Planting One More Row of Crops With Garden Markers for Those Struggling With Hunger in Your Community
Are you the gardener who plants just enough to feed your family or plants so much that you cart it to the break room table at work? Surplus isn’t a bad thing—especially when most seed packets offer more than what most backyard gardeners need. But there is a need in your community for the many people who go hungry every day. The Garden Writers Foundation (GWA) coordinates a service program called Plant a Row (PAR) that helps put some of that extra produce from your garden into the hands of those who need it. With an extra row of crops, and maybe a few more garden markers, gardeners across the country are helping fight hunger in their community.
PAR encourages gardeners to plant at least one extra row of produce in their garden to give away to local food banks or community organizations who give food to families who need it. Why keep extra seeds in a packet that won’t produce in later years? Whether your row is five more seeds or 50 more seeds, that row is a gift to the families in your community. Any gift given is a blessing to these families.
PAR began as a local project in Anchorage, Alaska and the GWA decided to spread the idea nationally. Since 1995, over 20 million pounds of food has been selflessly grown and given away to needy families across the country. GWA says that the contribution has been equivalent to providing 80 million meals.
Some people lack the money, gardening space, skill, time or interest to plant a garden and would be benefiting from healthy locally-grown food. Those of you gardeners out there know that produce picked ripe from your garden and eaten that same day has a superior taste to the produce that is transported across the nation and sits on grocery shelves for days before it’s purchased. The earlier produce is consumed, the more nutrients it offers your body. Eating healthy produce means less illness and healthier living. Projects like PAR offer families a crisp flavorful taste of homegrown produce and may inspire these families to plant some seeds of their own.

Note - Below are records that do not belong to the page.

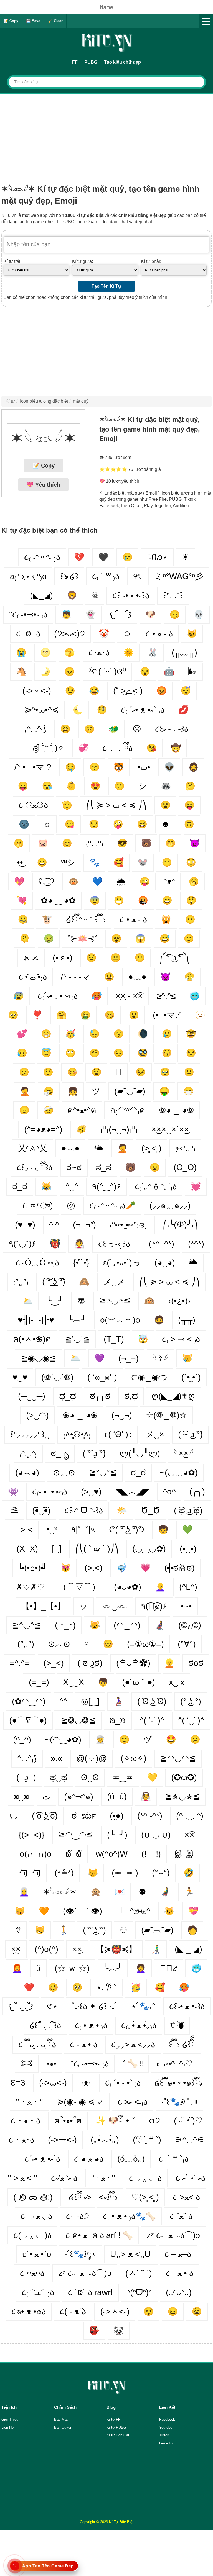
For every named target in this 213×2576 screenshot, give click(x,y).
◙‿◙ (21, 1796)
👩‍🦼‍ (159, 1625)
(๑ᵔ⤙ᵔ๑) (78, 1796)
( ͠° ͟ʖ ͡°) (53, 1281)
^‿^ (71, 1186)
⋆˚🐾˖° (143, 2006)
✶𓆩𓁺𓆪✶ (60, 1891)
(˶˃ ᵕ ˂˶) (36, 690)
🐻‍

Kincaid Plant Markers would be privileged to know that their garden markers are watching over plants that can improve and even save lives. If you’re planting just one more row of carrots or spinach, you could use your same garden markers or you might decide to print up one more marker designated for your community—for others. We tend to think of gardeners as natural givers. It seems every gardener shares at one time or another—a few tomatoes for the young neighbor who keeps peering over the fence at those red juicy globes, a bag of green beans for the food kitchen, or a feast for friends celebrating a good harvest. One more row to you is just a minute more of planting seeds. To those you feed it is a feast of hope, happiness and health.